**DIRECTIONS FOR THIS TASK:**
Write out the data below exactly, from its first line to the line containing "0 comments (733, 309)", that line included.

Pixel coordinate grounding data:

--------

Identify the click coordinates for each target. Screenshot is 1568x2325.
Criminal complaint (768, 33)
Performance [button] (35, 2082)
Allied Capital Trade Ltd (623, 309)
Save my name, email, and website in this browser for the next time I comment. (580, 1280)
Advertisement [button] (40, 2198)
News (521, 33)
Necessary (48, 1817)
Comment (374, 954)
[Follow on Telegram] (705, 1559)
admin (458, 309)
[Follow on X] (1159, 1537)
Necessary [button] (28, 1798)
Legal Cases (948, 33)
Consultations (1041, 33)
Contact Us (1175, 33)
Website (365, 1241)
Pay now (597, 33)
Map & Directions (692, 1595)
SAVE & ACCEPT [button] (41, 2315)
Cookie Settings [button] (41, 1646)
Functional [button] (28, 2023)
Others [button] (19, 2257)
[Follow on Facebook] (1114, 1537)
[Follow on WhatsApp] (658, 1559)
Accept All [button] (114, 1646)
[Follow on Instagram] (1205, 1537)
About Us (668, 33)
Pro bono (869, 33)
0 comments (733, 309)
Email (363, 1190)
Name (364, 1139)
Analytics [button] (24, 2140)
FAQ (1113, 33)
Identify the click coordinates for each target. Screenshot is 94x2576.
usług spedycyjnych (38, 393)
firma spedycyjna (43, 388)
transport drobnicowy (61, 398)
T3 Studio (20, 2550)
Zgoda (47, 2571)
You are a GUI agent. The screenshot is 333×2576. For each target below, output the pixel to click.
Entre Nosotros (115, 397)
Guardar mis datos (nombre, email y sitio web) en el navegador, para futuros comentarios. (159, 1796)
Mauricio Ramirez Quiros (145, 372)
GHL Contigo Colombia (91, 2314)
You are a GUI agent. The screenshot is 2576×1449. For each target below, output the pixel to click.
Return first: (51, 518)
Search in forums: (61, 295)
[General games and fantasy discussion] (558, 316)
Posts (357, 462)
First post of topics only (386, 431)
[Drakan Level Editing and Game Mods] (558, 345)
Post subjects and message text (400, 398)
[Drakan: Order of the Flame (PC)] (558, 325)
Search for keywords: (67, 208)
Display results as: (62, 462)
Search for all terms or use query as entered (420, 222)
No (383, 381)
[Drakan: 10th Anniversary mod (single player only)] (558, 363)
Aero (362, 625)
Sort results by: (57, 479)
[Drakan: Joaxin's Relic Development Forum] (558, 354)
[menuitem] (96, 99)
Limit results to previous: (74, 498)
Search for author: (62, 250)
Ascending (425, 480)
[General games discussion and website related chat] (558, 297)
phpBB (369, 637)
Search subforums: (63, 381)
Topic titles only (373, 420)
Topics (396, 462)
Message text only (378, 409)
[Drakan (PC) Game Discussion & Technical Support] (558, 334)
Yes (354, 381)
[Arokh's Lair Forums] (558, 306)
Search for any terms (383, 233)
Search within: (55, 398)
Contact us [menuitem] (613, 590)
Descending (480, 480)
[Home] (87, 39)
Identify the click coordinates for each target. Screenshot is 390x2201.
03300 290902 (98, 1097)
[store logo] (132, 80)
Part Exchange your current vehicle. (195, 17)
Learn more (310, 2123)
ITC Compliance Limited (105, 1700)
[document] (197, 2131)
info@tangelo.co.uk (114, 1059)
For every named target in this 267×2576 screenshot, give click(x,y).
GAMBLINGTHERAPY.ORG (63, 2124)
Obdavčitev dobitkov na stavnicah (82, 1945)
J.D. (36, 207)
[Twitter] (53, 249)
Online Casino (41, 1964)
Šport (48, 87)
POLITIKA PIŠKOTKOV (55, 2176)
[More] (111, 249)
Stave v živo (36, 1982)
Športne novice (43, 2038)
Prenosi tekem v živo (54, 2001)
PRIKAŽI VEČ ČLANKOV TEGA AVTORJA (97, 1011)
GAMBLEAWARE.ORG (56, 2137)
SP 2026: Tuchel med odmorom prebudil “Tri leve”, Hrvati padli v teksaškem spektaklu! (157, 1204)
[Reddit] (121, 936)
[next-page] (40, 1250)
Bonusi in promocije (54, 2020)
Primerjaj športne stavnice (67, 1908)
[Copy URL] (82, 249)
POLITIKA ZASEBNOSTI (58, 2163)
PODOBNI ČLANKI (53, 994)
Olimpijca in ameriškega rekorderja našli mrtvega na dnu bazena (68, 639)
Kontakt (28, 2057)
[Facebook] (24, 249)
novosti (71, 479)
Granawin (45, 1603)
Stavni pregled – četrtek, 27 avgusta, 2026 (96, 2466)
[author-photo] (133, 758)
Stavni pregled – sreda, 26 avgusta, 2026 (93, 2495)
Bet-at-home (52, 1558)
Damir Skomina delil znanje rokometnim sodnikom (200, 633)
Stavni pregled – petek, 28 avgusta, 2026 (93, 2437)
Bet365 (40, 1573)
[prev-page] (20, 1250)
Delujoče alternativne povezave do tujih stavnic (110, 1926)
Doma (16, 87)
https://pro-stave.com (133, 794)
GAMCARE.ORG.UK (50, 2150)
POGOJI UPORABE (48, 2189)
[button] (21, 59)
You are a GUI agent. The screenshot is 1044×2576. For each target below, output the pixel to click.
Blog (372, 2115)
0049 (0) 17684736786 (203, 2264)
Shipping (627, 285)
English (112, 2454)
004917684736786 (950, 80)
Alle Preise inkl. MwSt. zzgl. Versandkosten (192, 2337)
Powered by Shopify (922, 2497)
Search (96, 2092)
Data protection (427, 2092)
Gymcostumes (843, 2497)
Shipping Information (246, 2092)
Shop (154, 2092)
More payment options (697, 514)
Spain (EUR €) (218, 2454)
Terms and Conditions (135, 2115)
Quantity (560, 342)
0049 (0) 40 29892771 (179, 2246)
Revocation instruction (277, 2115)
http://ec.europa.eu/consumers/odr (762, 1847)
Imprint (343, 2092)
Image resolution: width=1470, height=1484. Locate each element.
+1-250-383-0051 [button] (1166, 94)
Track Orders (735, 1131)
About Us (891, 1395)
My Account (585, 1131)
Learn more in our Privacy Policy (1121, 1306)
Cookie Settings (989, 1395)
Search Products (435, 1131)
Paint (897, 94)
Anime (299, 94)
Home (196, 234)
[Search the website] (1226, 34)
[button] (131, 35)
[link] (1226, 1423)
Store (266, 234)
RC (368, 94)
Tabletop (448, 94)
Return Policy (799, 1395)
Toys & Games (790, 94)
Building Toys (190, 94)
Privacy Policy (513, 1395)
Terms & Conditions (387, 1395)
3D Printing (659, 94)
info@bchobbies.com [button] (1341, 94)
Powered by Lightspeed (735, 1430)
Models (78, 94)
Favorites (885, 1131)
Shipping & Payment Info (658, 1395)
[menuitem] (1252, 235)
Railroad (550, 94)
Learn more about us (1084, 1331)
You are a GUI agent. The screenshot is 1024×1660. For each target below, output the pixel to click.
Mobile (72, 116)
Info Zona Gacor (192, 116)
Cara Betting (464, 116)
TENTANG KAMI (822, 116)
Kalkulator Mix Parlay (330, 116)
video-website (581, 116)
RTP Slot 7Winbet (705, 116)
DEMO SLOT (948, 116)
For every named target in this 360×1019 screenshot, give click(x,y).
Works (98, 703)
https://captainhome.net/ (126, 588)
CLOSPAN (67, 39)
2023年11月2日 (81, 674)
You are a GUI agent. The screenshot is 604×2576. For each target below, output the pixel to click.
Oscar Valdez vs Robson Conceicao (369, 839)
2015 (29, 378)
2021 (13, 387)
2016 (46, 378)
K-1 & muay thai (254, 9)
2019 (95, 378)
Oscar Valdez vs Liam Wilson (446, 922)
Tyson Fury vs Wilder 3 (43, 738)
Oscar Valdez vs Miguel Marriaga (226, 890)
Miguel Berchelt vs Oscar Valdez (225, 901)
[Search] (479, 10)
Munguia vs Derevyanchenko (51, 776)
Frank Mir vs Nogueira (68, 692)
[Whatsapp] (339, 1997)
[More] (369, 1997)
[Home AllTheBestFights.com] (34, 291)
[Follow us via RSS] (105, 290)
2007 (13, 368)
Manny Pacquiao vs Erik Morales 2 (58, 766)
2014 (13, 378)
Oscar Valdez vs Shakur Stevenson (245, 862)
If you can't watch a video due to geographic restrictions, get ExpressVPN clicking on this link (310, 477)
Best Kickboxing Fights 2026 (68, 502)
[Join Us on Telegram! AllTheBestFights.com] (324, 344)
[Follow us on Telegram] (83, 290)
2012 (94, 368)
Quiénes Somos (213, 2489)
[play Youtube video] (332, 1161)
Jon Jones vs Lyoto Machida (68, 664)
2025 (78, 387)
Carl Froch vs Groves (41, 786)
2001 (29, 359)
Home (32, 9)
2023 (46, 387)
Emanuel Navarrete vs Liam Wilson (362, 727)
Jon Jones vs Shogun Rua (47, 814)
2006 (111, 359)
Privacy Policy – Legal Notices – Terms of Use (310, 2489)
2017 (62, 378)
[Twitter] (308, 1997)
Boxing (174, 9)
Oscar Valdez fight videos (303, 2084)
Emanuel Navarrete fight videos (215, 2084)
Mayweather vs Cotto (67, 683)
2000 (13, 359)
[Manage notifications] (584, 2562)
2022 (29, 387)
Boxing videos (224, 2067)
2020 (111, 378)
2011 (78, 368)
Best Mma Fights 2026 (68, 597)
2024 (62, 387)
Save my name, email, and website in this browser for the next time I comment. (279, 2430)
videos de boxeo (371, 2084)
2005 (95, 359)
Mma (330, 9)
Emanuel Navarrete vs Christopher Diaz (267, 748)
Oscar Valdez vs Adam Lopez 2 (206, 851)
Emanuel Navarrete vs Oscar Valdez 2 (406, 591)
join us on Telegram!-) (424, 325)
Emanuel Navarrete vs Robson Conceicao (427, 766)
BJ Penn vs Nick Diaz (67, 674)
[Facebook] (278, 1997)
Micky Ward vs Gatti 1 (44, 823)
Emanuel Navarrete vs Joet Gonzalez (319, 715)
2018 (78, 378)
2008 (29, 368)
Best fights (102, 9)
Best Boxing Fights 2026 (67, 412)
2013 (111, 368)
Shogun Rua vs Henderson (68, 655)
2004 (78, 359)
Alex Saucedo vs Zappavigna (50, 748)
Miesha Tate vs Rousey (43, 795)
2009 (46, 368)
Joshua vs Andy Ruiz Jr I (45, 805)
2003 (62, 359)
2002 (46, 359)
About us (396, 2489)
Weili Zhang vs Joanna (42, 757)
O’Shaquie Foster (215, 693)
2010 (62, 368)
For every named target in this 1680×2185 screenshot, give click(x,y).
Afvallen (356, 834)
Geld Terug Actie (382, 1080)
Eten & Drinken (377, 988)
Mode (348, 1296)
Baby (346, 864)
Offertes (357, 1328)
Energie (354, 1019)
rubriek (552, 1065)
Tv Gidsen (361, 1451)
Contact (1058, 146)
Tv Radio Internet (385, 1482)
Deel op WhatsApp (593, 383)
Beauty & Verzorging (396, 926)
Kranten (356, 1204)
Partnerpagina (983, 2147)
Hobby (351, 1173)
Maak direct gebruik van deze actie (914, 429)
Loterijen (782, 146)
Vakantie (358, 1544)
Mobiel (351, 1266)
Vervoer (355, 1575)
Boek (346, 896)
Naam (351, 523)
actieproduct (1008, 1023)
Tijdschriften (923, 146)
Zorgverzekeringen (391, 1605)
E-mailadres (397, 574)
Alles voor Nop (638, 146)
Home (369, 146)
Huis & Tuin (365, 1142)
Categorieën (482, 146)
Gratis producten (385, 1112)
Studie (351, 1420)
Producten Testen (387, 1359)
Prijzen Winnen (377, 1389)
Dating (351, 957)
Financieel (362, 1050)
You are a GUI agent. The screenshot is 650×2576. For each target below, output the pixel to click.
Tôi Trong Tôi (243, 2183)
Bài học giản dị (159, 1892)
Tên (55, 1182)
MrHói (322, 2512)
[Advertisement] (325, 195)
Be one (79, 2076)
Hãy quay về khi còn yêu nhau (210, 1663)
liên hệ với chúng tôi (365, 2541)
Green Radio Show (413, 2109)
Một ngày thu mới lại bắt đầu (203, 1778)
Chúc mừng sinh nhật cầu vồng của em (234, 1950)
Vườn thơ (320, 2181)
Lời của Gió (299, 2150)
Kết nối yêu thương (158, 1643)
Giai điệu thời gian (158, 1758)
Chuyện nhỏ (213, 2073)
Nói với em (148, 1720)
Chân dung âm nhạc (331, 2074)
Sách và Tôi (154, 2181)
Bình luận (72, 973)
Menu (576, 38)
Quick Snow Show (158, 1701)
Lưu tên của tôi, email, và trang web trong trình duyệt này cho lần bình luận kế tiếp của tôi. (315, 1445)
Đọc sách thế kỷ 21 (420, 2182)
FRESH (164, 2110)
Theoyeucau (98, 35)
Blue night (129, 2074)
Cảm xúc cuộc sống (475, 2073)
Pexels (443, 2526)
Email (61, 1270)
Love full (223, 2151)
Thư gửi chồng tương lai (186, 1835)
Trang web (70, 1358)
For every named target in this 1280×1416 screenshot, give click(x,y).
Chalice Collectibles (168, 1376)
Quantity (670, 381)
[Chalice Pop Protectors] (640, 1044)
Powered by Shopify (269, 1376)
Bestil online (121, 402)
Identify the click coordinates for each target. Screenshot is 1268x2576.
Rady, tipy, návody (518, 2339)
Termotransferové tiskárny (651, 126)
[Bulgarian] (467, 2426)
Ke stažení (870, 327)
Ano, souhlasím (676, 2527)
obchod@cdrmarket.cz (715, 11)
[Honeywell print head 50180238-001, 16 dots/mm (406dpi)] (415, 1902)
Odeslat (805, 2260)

--------

**SOLUTION TO THIS PROBLEM:**
Identify the click coordinates for each target. Screenshot is 1568x2325.
Criminal complaint (768, 33)
Performance [button] (35, 2082)
Allied Capital Trade Ltd (623, 309)
Save my name, email, and website in this browser for the next time I comment. (580, 1280)
Advertisement [button] (40, 2198)
News (521, 33)
Necessary (48, 1817)
Comment (374, 954)
[Follow on Telegram] (705, 1559)
admin (458, 309)
[Follow on X] (1159, 1537)
Necessary [button] (28, 1798)
Legal Cases (948, 33)
Consultations (1041, 33)
Contact Us (1175, 33)
Website (365, 1241)
Pay now (597, 33)
Map & Directions (692, 1595)
SAVE & ACCEPT [button] (41, 2315)
Cookie Settings [button] (41, 1646)
Functional [button] (28, 2023)
Others [button] (19, 2257)
[Follow on Facebook] (1114, 1537)
[Follow on WhatsApp] (658, 1559)
Accept All [button] (114, 1646)
[Follow on Instagram] (1205, 1537)
About Us (668, 33)
Pro bono (869, 33)
0 comments (733, 309)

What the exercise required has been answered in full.